The first point is handled like this:
 
*When a fresh set of ‘virgin’ XML files is created from <code>context-en.xml</code>, each separate file is parsed using a set of functions that create a lua table representing the ‘virginal’ parse tree of the XML file. This Lua table is dumped to disk and distributed along with the XML file.
 
*When a wiki user presses the ‘Save’ button in the page editor, their edited XML is parsed using a slightly different set of functions from the ones for viewing. These functions in this set skip all documentation content while building the parse tree. The two lua tables representing the parse trees are then compared. They should be identical. If not, an error is raised and the save action is aborted with a user-visible error message.
 
The second point is taken care of during that same XML parse step of the user page revision. It uses a combination of a tag lookup table and string text matching to make sure the user followed the rules (as explained in [[Help:Command]]).
=== About those extension tags ===
The special tags <code><nowiki><texcode></nowiki></code>, <code><nowiki><xmlcode></nowiki></code>, and <code><nowiki><context></nowiki></code> on our wiki are handled by an extension (<codett>context</codett>) written a long time ago by Patrick Gundlach. That extension converts the parsed XML output from mediawiki into HTML code that looks 'right'. In normal wiki pages this works, because the mediawiki parser is quite forgiving (more like a HTML browser than a XML parser) and does some recovery attempts itself when a user types in something that is not quite well-formed HTML/XML.

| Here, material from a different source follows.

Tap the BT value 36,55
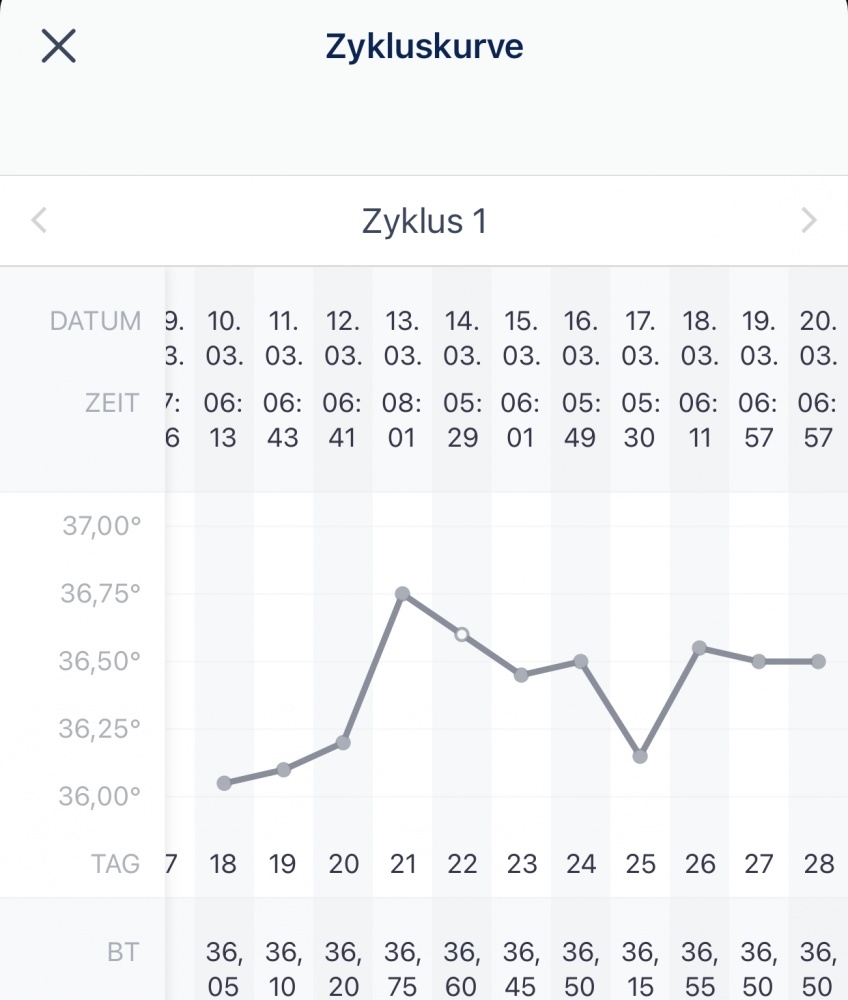The width and height of the screenshot is (848, 1000). [700, 969]
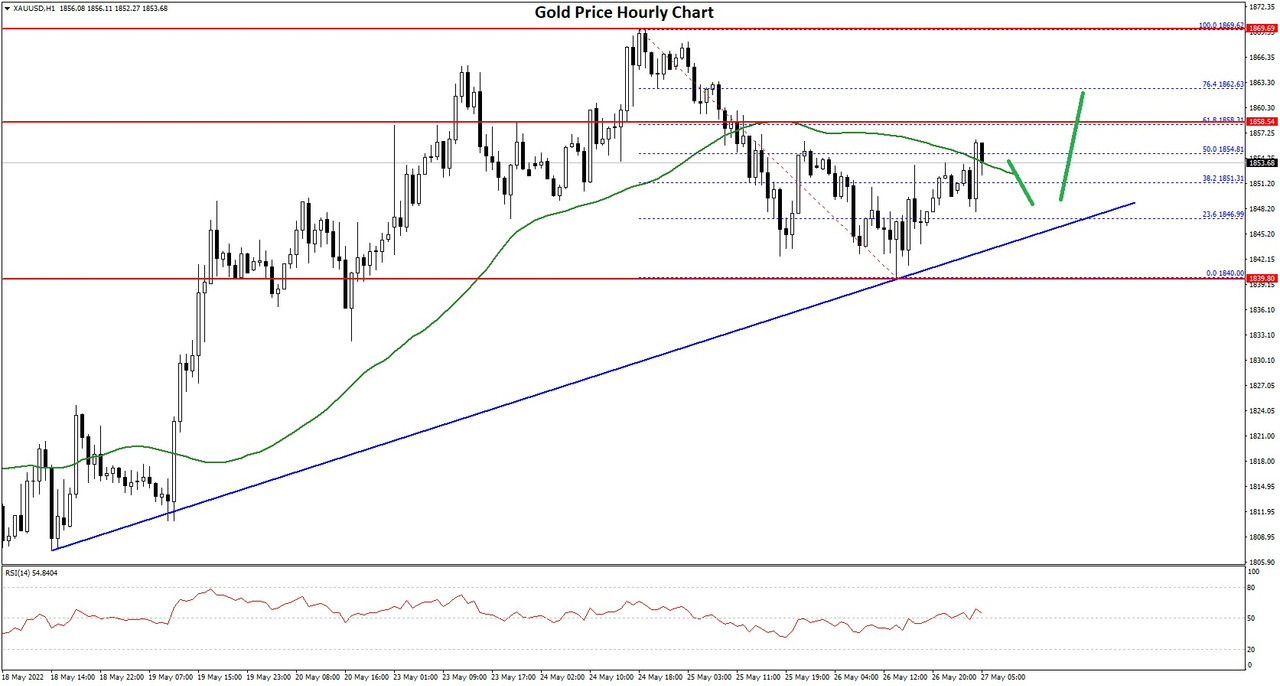This screenshot has width=1280, height=686.
Task: Click the RSI(14) indicator label
Action: coord(31,573)
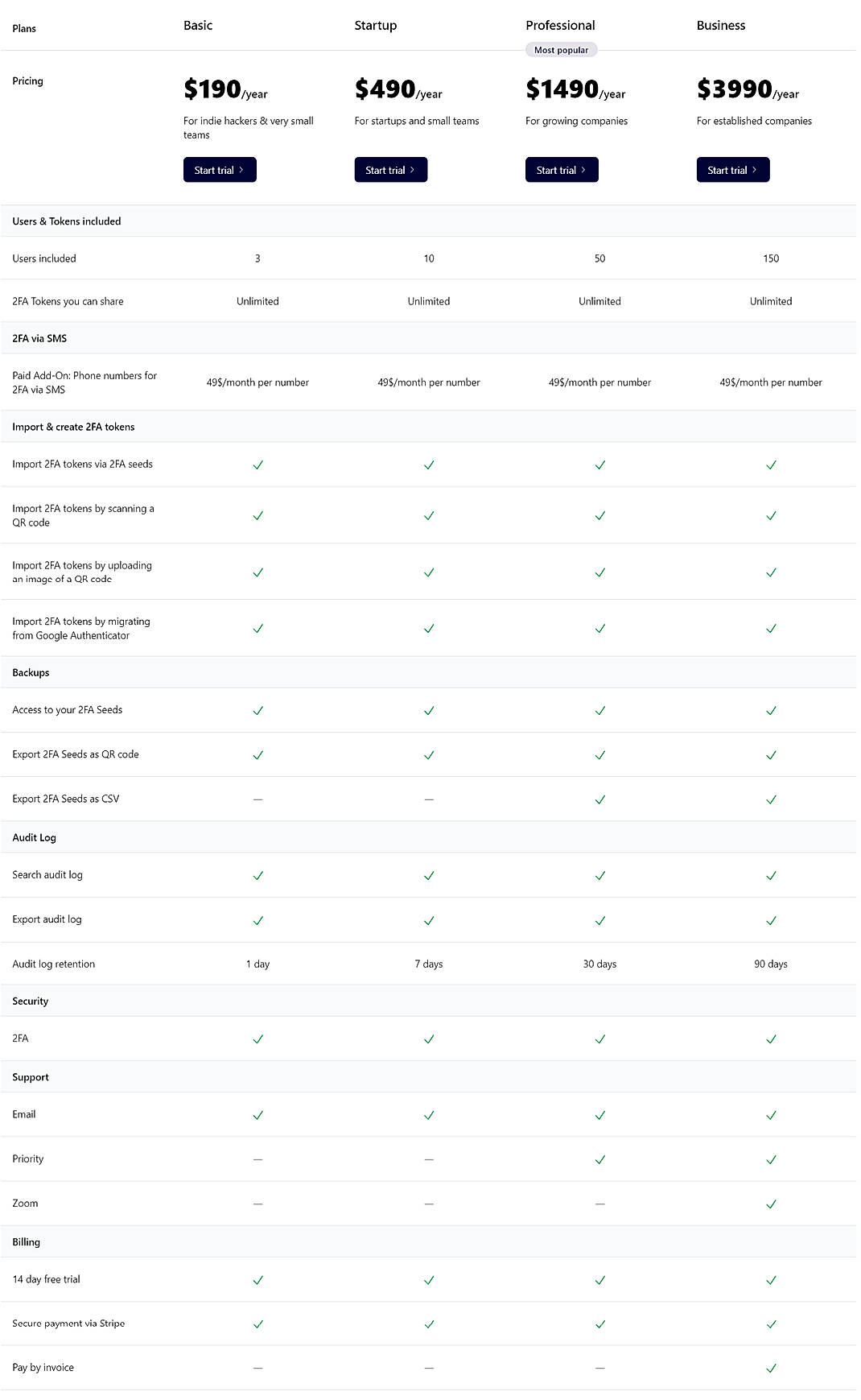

For example, in a normal wiki page you do not need to properly quote the attributes of <code><nowiki><context></nowiki></code>. And the structure within <code><nowiki><xmlcode></nowiki></code> does not have to be properly nested.
But it also sometimes backfires. If you use a XML tag name inside a <code><nowiki><context source="yes"></nowiki></code> call or within <code><nowiki><texcode></nowiki></code>, it will not be displayed in the verbatim display section of the page (but it will be seen by ConTeXt while processing the <code><nowiki><context></nowiki></code>).
To solve this question between 'is it data?' and 'is it markup>?' in a standalone XML file, you would wrap a CDATA section around things like the content of <code><nowiki><xmlcode></nowiki></code>. But unfortunately that is something that either the mediawiki parser or the <code>context</code> or the HTML browser does not understand (I don't know which is the exact problem).
For now, within the ConTeXtXML XML parser,I decided to treat the content of <code><nowiki><texcode></nowiki></code>, <code><nowiki><xmlcode></nowiki></code>, and <code><nowiki><context></nowiki></code> 'as if' they are SGML elements with data model CDATA. That means that the generated XML files on disk that make use of this feature are not actually well-formed, for example this content of <code><nowiki><xmlcode></nowiki></code>:
<pre>
<xmlcode>
<document>
</document>
</xmlcode>
</pre>
should actually be this:
<pre>
<xmlcode><![CDATA[
<document>
</document>
]]></xmlcode>
</pre>
but then it could not be displayed on the wiki properly, or (with some internal patching by ConTeXtXML) there would be a constant difference between the XML version on disk and the wiki database version of a page (resulting in endless 'This revision is outdated' messages). So, I think this is the best solution for now.